Deafening automatic weapon fire erupted all at once. With an almighty crash, the entire glass-walled back of the house exploded inward. Glass flew everywhere as gunfire raked the family room. 

 

Crap on a cracker.

 

Feathers filled the air as the sofa exploded. The glow of fireworks punctuated the attack, and wood and pieces of furniture flew every which way in the strobe-like flashes. Something hot and wickedly sharp sliced across her left arm with the neat precision of a scalpel. She knew that pain. She’d gotten winged by a bullet.

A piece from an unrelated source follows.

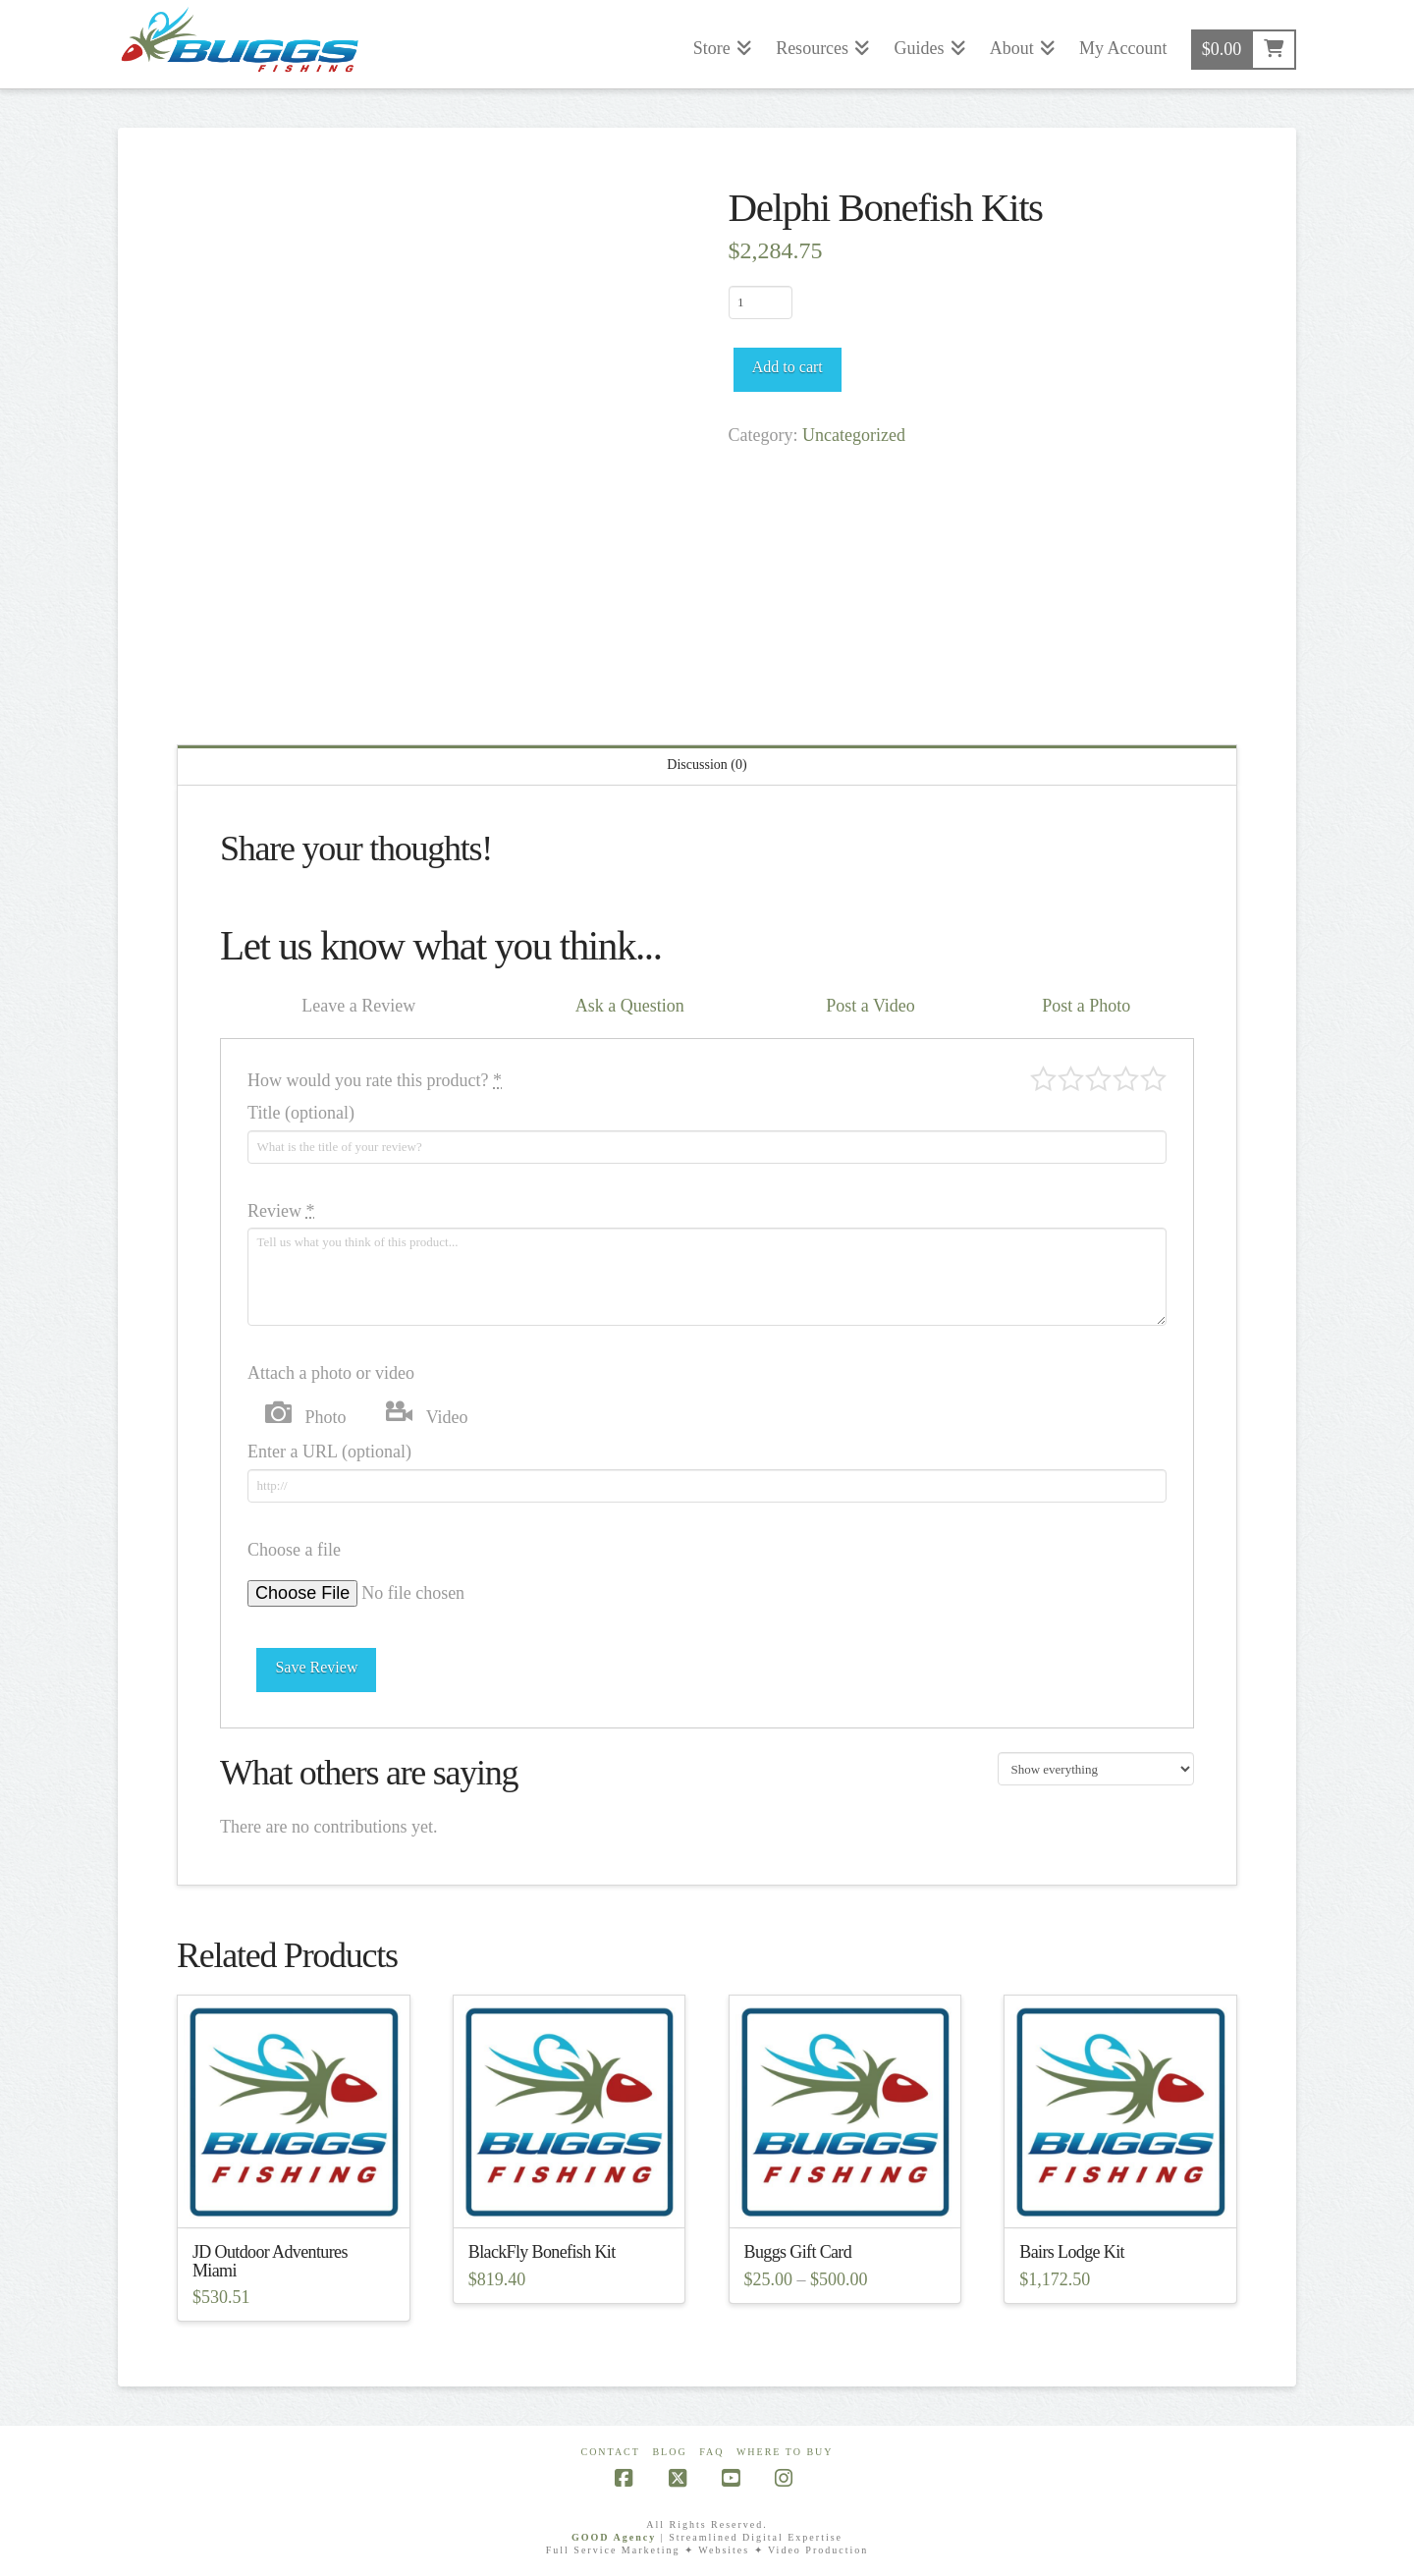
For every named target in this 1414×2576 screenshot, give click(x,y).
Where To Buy (785, 2451)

Crap on a cracker indeed. Muscle memory kicks in: Helen shelters little Biscuit’s body with her own, then hears someone in the kitchen. She stabs him, cuts his throat, and grabs his weapon—a Russian Ash-12.7 urban assault rifle. She hears two more shooters. It’s mayhem but Helen holds her own, all the while searching for her purse and pulling out an EDC X9 Wilson Combat handgun. When things calm down a bit, she calls the police, who tell her they’ve found three dead men and that that a fourth man fled through the alley. 

Helen’s brain goes into overdrive while she struggles with the reality of a hit squad coming after her. Why? Who? She’s retired, isn’t she? You might be thinking Helen Warwick is Superwoman, but she isn’t. She hasn’t kept up with her fitness regimen—why would she? She feels every ache and pulled muscle in the aftermath of the New Year’s Eve disaster, although she’s justifiably proud of saving Biscuit and the Renoir.

Cindy Dees surrounds Helen with a motley crew of characters: her family, who have no idea of her insanely competent skillset; Yosef Mizra, her longtime CIA handler; and Russian agents. The reader is made well aware aware of Helen’s loneliness as well as her determination. Aside from Yosef, there’s no one Helen can confide in and she’s acutely aware of how vulnerable she has made her family. 

You won’t want to stop reading Second Shot once you start. It’s heart-stopping, ironic, humorous, and entirely believable. Perhaps that’s because of Cindy Dees personal story: She’s a former US Air Force pilot and part-time spy who draws upon real-life experience to fuel her stories of life on the edge of danger. I can’t wait for the next Helen Warwick thriller.